Assignment
Once the line holding "The image size is (730, 374)." is found in the listing below, write it out and each later line exactly, up to and including the one holding "Screen dimensions: 920x518".

Data listing
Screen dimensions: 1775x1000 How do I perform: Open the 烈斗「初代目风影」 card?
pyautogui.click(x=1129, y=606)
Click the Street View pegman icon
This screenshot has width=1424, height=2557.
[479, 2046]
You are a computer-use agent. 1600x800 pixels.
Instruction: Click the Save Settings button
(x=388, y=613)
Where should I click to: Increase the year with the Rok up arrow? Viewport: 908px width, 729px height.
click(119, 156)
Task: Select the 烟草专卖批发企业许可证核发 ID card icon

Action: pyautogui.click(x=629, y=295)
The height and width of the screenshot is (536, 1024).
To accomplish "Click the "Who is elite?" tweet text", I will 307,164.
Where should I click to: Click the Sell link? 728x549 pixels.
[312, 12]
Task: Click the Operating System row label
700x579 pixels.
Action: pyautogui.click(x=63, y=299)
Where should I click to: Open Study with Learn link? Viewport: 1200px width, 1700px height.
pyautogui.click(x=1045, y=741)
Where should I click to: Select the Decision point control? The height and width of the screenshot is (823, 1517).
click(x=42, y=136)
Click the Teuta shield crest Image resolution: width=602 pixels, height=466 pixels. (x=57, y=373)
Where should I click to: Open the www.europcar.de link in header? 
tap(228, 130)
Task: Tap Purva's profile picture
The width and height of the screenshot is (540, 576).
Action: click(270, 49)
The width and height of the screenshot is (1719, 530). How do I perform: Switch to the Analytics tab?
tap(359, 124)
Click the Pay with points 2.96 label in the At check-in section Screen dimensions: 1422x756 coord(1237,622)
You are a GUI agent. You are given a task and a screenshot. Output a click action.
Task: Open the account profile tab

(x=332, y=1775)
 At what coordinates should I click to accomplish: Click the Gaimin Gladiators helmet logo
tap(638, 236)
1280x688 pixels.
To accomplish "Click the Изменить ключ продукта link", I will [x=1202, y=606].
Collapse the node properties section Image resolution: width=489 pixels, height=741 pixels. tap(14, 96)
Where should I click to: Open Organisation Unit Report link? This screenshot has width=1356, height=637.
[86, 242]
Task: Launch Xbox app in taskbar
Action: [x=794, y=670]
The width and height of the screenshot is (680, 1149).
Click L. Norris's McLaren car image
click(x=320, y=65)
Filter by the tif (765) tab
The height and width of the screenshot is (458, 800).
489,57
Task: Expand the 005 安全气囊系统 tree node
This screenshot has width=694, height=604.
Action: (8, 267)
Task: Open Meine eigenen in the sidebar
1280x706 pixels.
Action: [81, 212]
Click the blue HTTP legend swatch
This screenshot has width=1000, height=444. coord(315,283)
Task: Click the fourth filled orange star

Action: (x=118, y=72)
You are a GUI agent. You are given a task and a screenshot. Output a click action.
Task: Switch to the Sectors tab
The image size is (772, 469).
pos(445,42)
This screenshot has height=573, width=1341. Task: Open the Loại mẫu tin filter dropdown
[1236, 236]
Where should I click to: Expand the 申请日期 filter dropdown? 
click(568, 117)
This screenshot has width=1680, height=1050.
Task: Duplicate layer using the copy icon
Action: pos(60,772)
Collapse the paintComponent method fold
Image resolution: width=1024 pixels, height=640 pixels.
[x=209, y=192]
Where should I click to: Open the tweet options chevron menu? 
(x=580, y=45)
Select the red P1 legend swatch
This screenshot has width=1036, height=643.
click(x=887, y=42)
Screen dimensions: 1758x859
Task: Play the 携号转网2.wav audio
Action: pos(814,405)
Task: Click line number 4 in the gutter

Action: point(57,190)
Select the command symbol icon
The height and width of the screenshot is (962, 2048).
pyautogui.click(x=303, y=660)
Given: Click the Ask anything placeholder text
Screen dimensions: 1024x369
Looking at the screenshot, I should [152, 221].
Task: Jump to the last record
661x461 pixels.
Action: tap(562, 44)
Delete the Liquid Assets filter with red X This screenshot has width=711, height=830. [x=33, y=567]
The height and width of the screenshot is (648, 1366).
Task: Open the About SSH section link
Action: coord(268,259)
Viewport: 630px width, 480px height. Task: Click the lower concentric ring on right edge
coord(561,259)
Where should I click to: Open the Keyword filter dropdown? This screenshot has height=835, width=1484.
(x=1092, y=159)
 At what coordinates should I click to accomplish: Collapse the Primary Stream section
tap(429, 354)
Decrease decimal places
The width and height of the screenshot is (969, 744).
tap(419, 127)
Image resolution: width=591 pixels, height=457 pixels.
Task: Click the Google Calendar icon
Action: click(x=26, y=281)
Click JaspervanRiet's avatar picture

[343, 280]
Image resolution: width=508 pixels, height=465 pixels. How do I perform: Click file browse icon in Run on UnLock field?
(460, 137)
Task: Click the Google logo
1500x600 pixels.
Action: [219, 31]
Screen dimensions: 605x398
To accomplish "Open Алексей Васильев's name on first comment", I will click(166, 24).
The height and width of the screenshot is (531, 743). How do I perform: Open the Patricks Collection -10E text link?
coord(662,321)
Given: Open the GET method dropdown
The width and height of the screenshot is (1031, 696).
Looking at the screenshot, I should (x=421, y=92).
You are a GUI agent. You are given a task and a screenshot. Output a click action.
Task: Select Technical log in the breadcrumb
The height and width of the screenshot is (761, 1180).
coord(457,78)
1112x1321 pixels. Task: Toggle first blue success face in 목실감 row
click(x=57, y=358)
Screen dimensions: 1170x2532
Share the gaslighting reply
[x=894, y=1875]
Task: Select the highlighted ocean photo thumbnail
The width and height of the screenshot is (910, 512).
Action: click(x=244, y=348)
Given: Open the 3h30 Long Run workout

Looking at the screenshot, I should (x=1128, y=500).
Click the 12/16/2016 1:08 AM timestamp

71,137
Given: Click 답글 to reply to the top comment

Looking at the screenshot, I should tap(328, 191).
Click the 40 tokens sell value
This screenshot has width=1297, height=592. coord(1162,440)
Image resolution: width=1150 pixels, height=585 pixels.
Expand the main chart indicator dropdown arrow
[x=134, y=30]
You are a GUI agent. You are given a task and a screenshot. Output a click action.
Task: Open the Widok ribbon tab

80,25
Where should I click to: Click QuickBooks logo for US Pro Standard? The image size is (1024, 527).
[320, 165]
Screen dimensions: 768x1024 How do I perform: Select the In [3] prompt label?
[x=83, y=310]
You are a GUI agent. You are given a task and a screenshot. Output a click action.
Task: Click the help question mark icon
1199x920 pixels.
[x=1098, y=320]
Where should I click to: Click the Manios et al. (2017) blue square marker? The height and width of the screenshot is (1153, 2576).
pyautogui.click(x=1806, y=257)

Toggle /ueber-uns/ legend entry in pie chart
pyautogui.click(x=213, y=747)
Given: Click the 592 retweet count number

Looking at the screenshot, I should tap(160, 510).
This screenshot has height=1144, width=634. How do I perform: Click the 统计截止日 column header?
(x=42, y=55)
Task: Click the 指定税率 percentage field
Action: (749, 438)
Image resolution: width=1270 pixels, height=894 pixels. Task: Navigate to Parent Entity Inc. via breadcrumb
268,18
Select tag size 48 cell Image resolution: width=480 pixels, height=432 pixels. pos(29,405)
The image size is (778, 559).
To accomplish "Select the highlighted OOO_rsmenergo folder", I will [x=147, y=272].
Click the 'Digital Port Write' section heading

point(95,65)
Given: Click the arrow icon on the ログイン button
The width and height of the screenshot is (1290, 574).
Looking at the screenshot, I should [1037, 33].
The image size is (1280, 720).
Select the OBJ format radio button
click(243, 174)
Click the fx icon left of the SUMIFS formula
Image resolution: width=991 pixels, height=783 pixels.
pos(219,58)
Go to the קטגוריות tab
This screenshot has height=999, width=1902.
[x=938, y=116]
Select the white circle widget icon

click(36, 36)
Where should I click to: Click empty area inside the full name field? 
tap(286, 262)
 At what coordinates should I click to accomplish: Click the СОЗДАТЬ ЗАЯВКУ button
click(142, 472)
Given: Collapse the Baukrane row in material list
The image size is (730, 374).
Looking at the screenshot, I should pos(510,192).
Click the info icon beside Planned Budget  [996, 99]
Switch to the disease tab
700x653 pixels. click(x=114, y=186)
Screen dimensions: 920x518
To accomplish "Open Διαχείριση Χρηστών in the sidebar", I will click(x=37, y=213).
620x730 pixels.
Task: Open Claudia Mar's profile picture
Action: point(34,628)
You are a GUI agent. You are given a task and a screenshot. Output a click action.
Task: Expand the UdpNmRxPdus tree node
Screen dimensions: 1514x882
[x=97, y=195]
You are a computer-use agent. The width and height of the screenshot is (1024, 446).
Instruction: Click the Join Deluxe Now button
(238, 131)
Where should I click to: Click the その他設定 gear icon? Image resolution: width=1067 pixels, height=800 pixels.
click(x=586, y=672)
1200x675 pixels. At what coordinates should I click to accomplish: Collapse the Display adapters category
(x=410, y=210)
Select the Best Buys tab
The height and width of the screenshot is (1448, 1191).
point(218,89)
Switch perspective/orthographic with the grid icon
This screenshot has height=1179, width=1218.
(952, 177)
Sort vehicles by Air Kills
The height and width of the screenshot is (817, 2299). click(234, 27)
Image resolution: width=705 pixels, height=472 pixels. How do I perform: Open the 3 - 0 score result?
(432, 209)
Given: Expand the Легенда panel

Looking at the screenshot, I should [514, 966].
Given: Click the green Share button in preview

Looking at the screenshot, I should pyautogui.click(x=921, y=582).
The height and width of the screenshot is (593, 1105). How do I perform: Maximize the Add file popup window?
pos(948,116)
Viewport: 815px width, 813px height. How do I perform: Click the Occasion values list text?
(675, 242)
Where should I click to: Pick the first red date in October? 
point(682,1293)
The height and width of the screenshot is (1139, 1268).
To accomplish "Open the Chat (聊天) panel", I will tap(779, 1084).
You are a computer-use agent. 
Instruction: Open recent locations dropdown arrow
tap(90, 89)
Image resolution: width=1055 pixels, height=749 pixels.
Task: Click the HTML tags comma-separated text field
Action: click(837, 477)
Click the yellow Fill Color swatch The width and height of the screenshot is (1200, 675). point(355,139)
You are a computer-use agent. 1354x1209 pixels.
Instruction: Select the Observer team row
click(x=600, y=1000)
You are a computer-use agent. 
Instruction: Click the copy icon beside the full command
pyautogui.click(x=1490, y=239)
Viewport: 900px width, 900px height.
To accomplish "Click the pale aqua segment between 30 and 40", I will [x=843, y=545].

Solution to the problem
The image size is (730, 374).
Looking at the screenshot, I should pos(510,192).
Click the info icon beside Planned Budget  [996, 99]
Switch to the disease tab
700x653 pixels. click(x=114, y=186)
Screen dimensions: 920x518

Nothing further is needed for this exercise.